Saturday, 28 July 2012

Arriving in Taiwan

 The flight was delayed, the train to Tainan I hoped to catch did not exist, and so I found myself in the High Speed Rail Station wondering what to do as the young woman on the ticket counter explained that the last train to Tainan had been over an hour ago.  To my surprise she then offered a number of helpful suggestions, she phoned my friend to explain the situation, and I ended up staying the first night in a Motel.  Yes, a proper Motel, just like the ones in countless films.  After the concrete, marble and glass of the station this switch was reminiscent of a temporal leap from hyper-modernity to 1960’s Americana.   


The journey to the Motel bordered on the surreal as the taxi driver, my friend’s cousin, and my friend via telephone tried to work out the address and we slowly drove around the empty roads.
These areas surrounding airports are intrinsically unsettling, with the numerous storage areas, industrial units, wide empty roads, empty hotels, and lack of any sign of habitation.  There was little indication aside from the road signs as to the location of this place, non-place, and I thought of the hinterland of Heathrow, of the areas of industrial sheds and navigation beacons set in fields that surrounded Speke Airport in Liverpool. 
The Motel was at the edge of the town and seemed to be for those driving long distances.  Or, indeed, for those who wished to drive to a place where they could be alone, for the term ‘motel’ can, I have been told, have the same connotations as the Japanese ‘love hotel’.  And it is easy to see what those are from the latter phrase.  With that in mind, I will leave you to speculate on the function of this chair.  



The journey to Tainan on the High Speed Train was wonderful.  I love these trains, their space and comfort, the sight of the landscape from this speeding machine.  I love the announcements in, I presume, Mandarin, Taiwanese, and a strange American/English.  “We will now make a brief stop at…..”, as if you will have 25 seconds to get off before the train bullets out of the station, for nothing must stand in the way of the speeding progress.  I love the fact that the trains arrive within a few seconds of the time stated, and that they stop at exactly the right place marked on the platform for the carriage door.  None of that running down the platform laden with bags to find the door here.

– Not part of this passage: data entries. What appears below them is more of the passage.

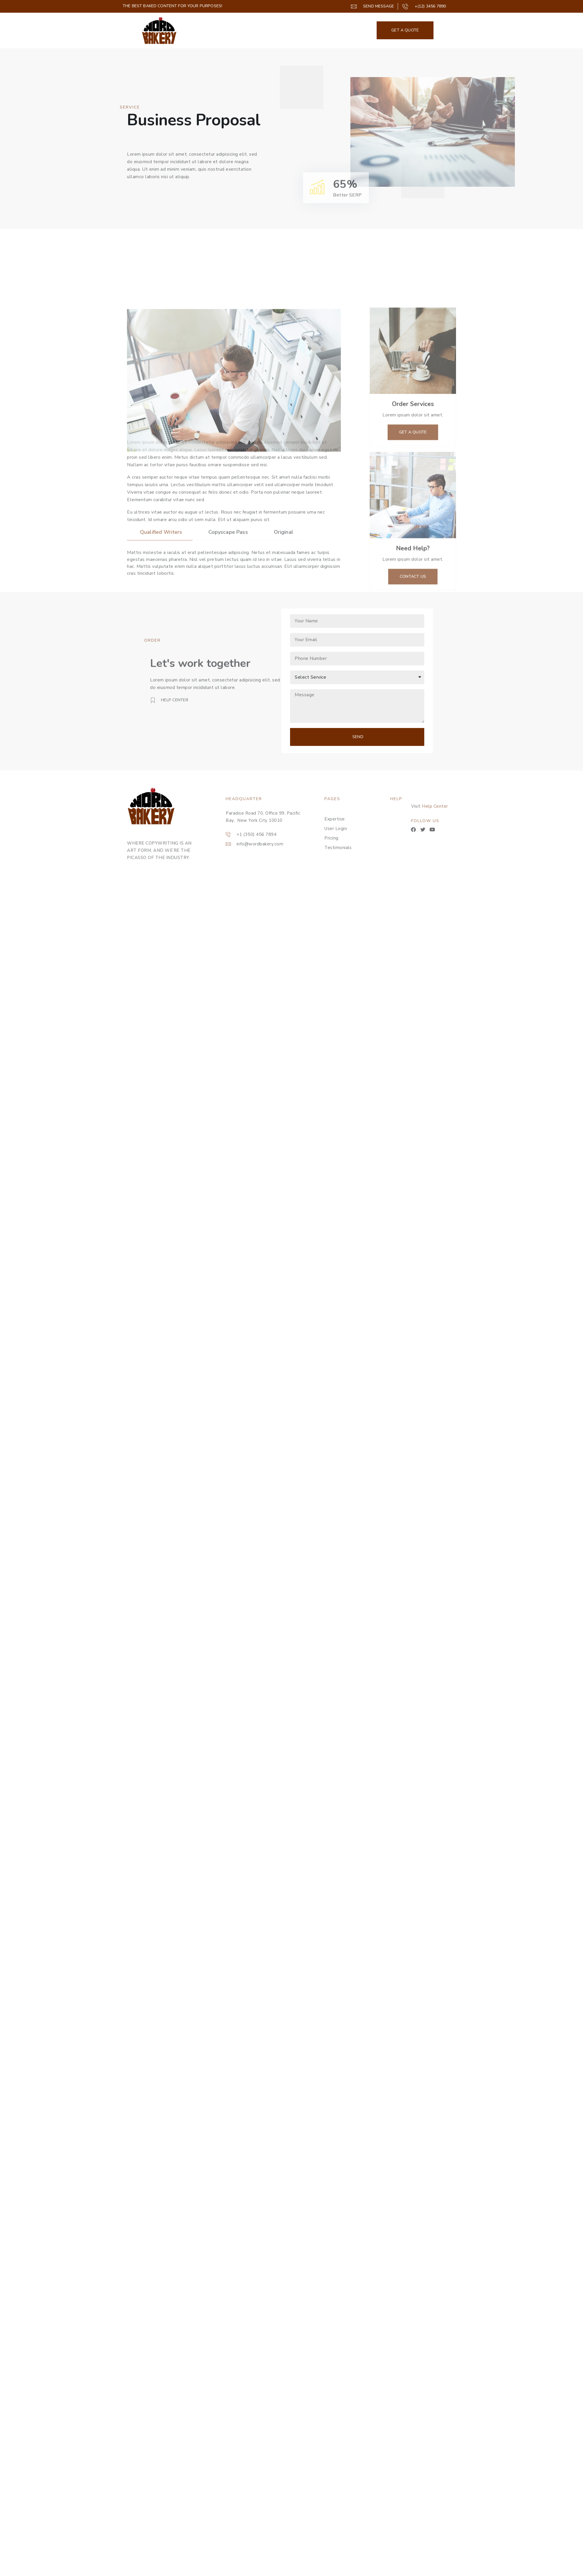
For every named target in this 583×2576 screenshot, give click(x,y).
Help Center (471, 806)
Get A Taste (470, 30)
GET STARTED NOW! (516, 30)
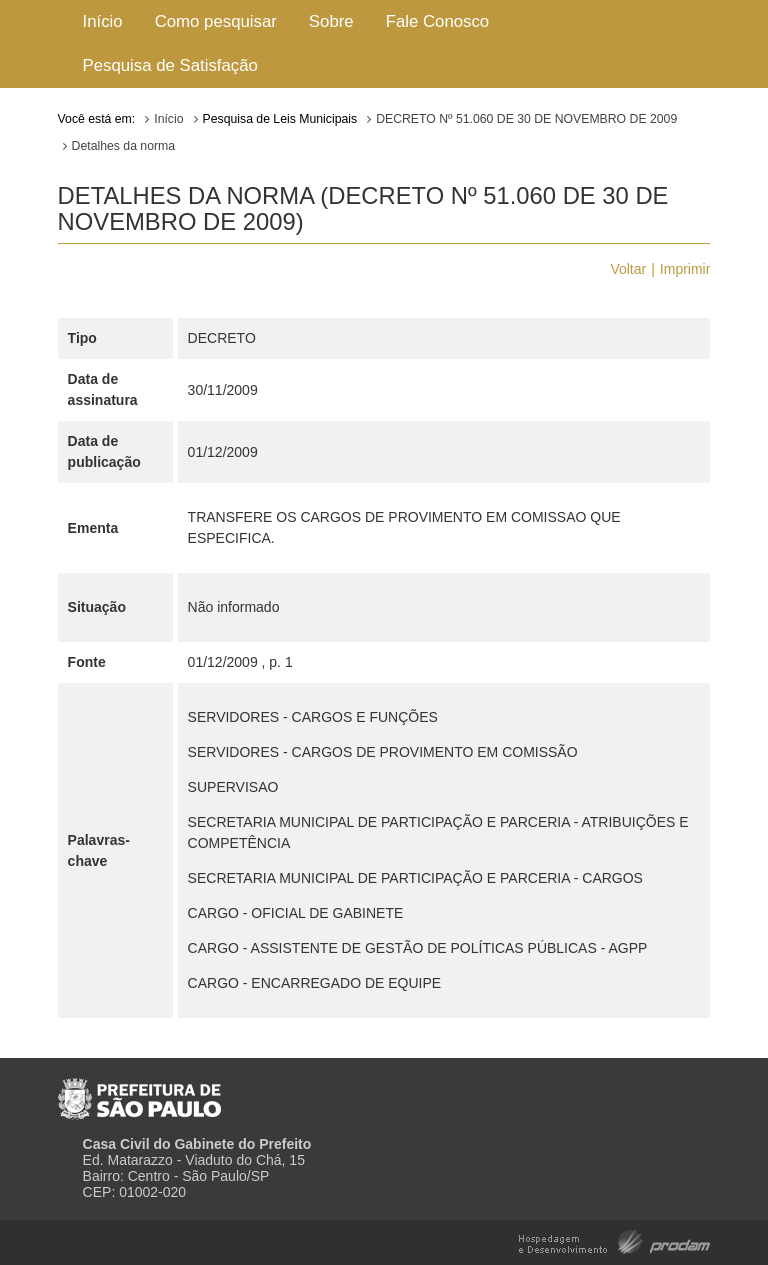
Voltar (628, 269)
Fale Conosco (438, 21)
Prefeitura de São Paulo (139, 1091)
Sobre (331, 21)
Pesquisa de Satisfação (170, 65)
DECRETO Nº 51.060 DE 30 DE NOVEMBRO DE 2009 (526, 119)
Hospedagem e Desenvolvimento (614, 1240)
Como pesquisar (216, 21)
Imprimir (685, 269)
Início (103, 21)
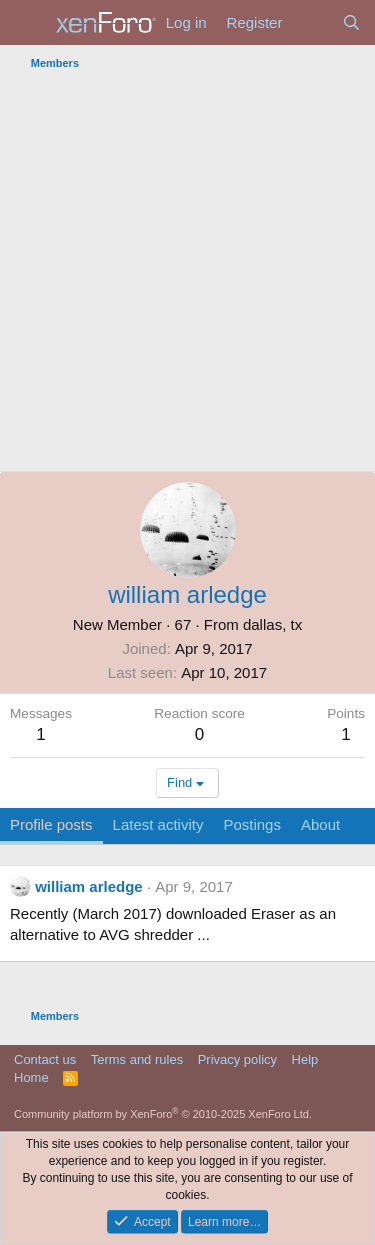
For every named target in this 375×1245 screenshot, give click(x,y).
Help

And so to Dorm 1828, a newly refurbished hostel.  If you ever decide to explore the mountains of Taiwan, and Taiwan has some amazing mountains so I have discovered, then come here.  The place is comfortable, friendly, run by staff who know everything about ‘extreme sports’, and with an interior décor that is imaginative.  As a dedicated non-sports person who hides in books of philosophy I was fascinated by the experiences of the boss/owner, who, over a couple of bottles of the best beer I have ever had, told me tales of climbing up ice walls, and then explained the business model behind the enterprise.  For not only does she provide accommodation, and information, and guides to the wilder areas of Taiwan, but she also searches out Taiwanese designs, furniture predominantly, and by getting them used by the heavy hands of wandering back-packers, tests their functionality.  She also has a very clear idea of quality, and we shared a love of the ‘aesthetics of the everyday’, that is the quotidian beauty of the conduit leading the power cables through the building.  Dorm 1828 will be changing its name, but as I was told the new name at the end of the third bottle of beer, it has temporarily disappeared.






Tainan has some of the best cafes I have ever been in, and my friend informs me this is but the tip of an iceberg of comfortable coffee places where one can sit and read and muse all day.  One, which I have so far only visited briefly, is next door to a second-hand bookstore.  This is of course very dangerous, as I can see my store of books will begin to increase at every visit to the café.  Which, incidentally, is owned by the same person who owns the bookshop. 

In the cafes, as in the hostel, there is the use of recycled furniture, old cabinets from shops and houses, a variety of chairs and tables.  This interests me, and I am not yet certain as to what to think of this.  My impression at the moment is that this is a valuing of the past, of objects that speak of previous use and history, that is a counterbalance to the hyper-modernity and industrialisation of the cities.  I write this in one of the Houses for the Visiting Professors in the University.  Outside there is a long lake, and over it are five small bridges.  Three of these bridges date from the 13 century.